** Material provided follows **

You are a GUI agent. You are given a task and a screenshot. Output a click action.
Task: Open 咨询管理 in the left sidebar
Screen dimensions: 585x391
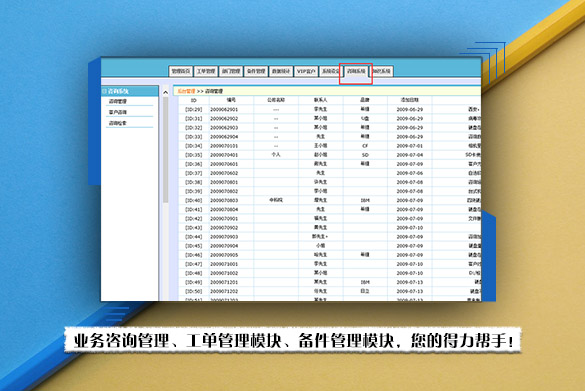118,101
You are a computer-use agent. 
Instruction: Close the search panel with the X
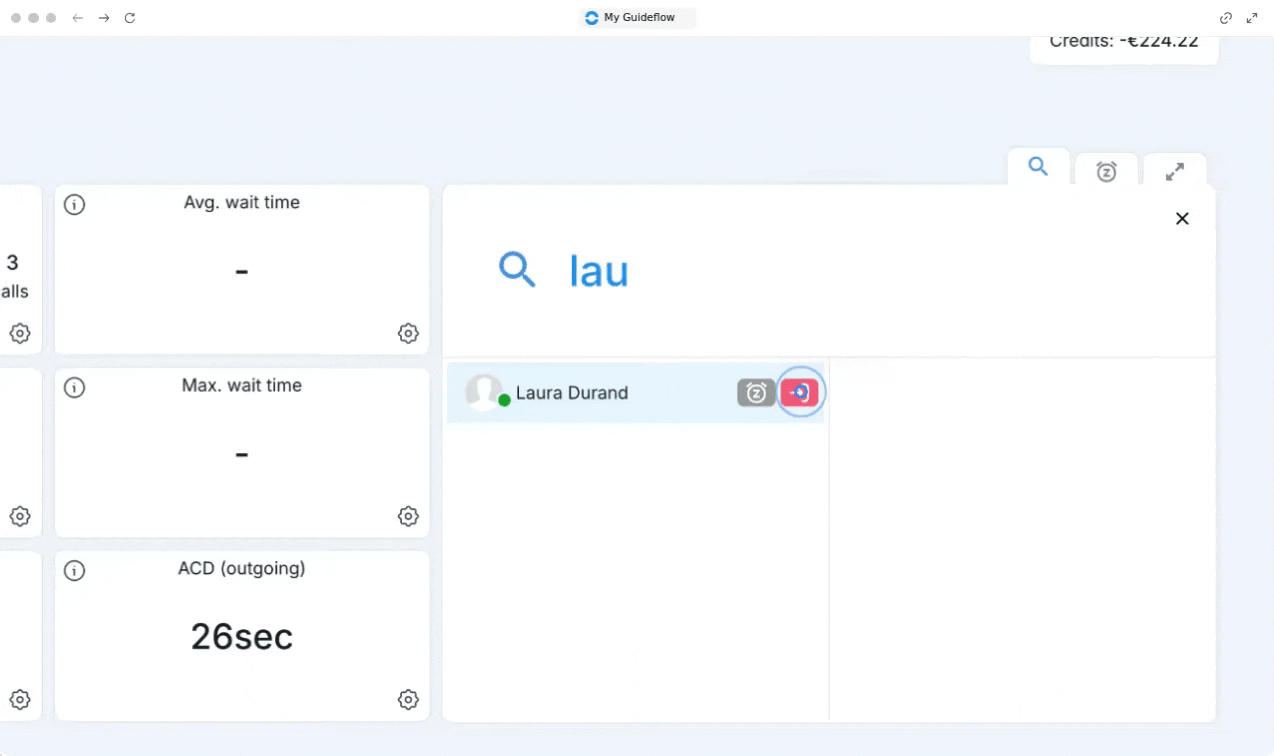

** End of Material provided **

The copy starts at the line holding "Task: Open 咨询管理 in the left sidebar" and ends at the last line of the records above. Transcribe those lines exactly, pictures excluded.

Task: Open 咨询管理 in the left sidebar
Screen dimensions: 585x391
118,101
You are a computer-use agent. 
Instruction: Close the search panel with the X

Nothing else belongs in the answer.